The first things that’s worth noting is that Rashi actually brings the peshat explanation, along with multiple justifications of it, before he brings the midrashic approach. More important, however, is the way in which he quotes the midrash. The midrash (Tanhuma Beshalah 1), working off the similarity between the Hebrew words for “five” and “armed”, suggests that Shemot 13:18 is really saying that only one out of every five members of Bnei Yisrael left Egypt. Or rather, that is the midrash as portrayed in Rashi’s comment. The problem with this is that an examination of the midrash in question reveals that this is not all it says.

 

וחמושים עלו בני ישראל אחד מחמישה. ויש אומרים: אחד מחמישים. ויש אומרים: אחד מחמש מאות. רבי נהוראי אומר: העבודה, לא אחד מחמשת אלפים. ואימתי מתו בימי האפלה, שהיו קוברין ישראל מתיהן, ומצרים יושבין בחשך, ישראל הודו ושבחו על שלא ראו שונאיהם ושמחו בפורענותן:

 

And Bnei Yisrael went up “חמושים”, [this means only] one out of five [left Egypt]. Some say one out of fifty. And some say one out of five hundred. Rabbi Nehorai says: By the [Temple] Service! Not [even] one in five thousand [went out]. And when did they [who did not go out] die? In the days of darkness, so that Yisrael buried their dead while the Egyptians sat in darkness, and Yisrael praised and gave thanks that their persecutors did not see and rejoice in their suffering.

 

Rashi quotes the first, and least extreme, of the four opinions in the midrash. He had to select the one that made the most sense to him. Any time anyone quotes a midrash they are not giving “the opinion of the midrash”, but their own opinion, selected from the plethora of midrashic opinions available. Thus when Rashi quotes a midrash it is no more or less his opinion than when he simply gives his own non-midrashic opinion.

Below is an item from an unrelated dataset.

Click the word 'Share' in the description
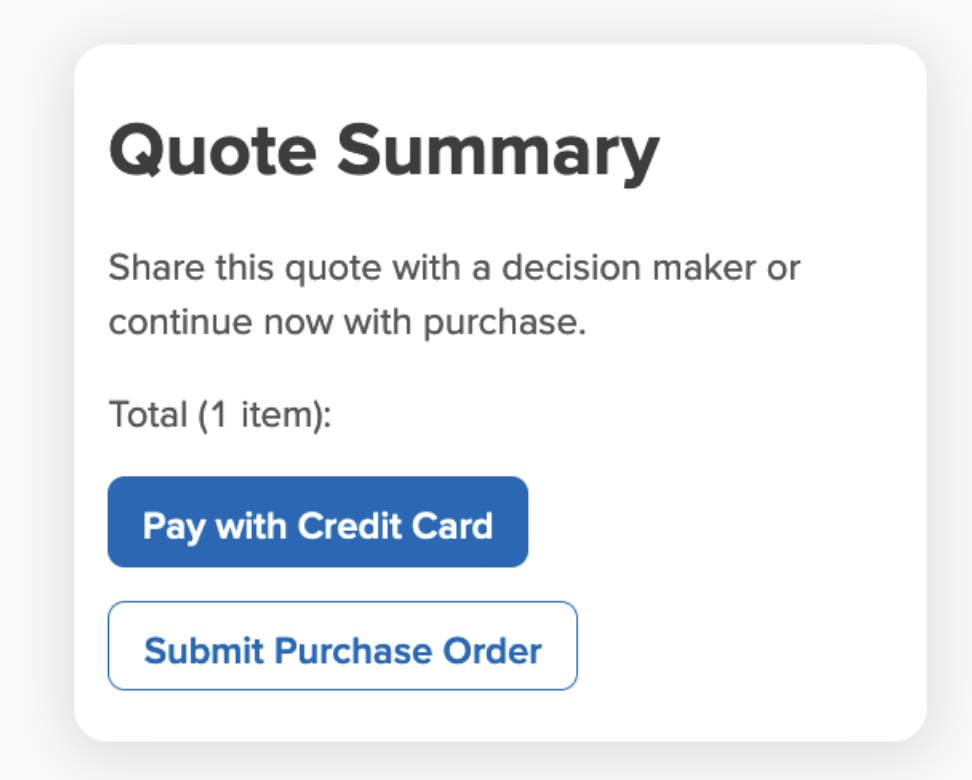pos(156,268)
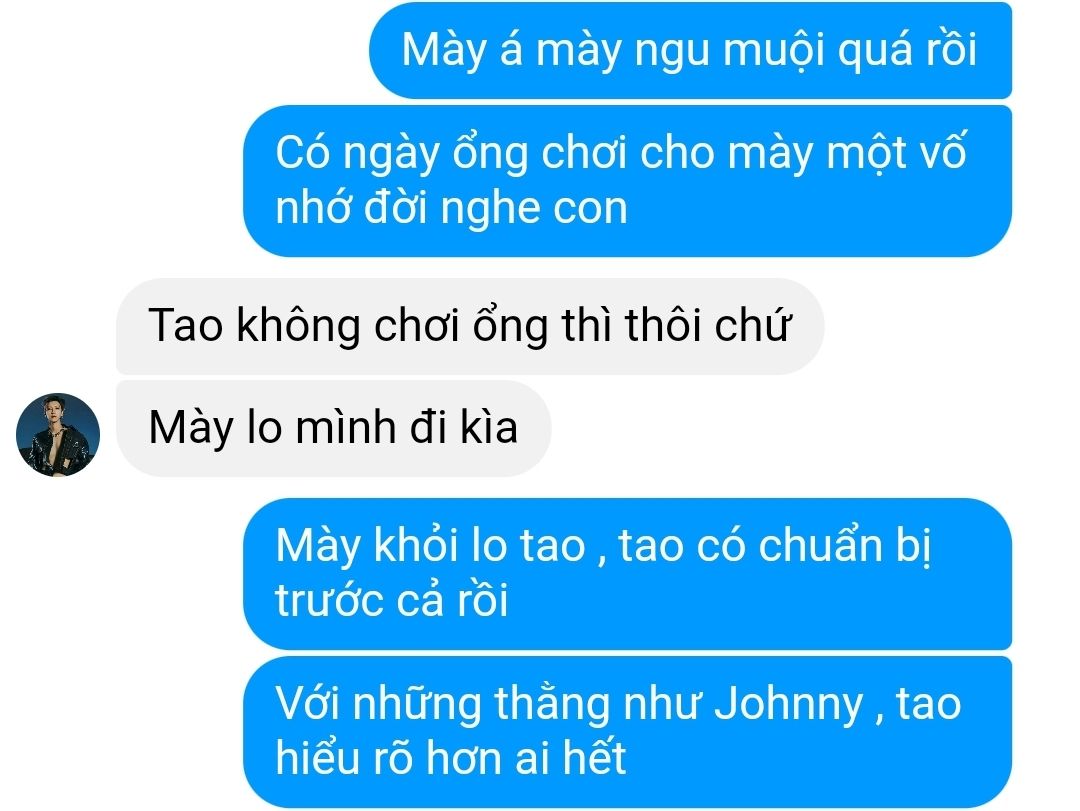Click the words 'trước cả rồi'
Viewport: 1080px width, 811px height.
click(x=392, y=600)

It’s worth noting that in this comment, the Ramban in no way attempts to say that midrashim are illegitimate in their understandings of the Torah. Instead, he takes midrashim, and Rashi’s commentary as it is popularly thought of, and puts them on the same level as the text-based approach. The Ramban does quote midrashim in his commentary, when he finds them compelling, much as he doesn’t always argue with the midrashim that Rashi quotes, when he finds them compelling. Many midrashim are actually based on very close readings of the text. All that separates such midrashim from”peshat” is what methods of interpretation are used once the text has been read. Thus for everyone from Rashi to Ramban to modern Bible critics, midrashic opinions are totally valid, but only as long a they’re compelling, and not necessarily more than more text-based opinions.

 

[1] Translation of Ramban is from the author, as is the translation of the midrash. Translations of Rashi are from http://www.chabad.org/library/bible_cdo/aid/63255/jewish/The-Bible-with-Rashi.htm, with occasional modifications from the author for accuracy or clarity.

[2] The ideas of this paragraph are heavily based on severeal essays on “Omnisignificance” by R’ Yaakov Elman.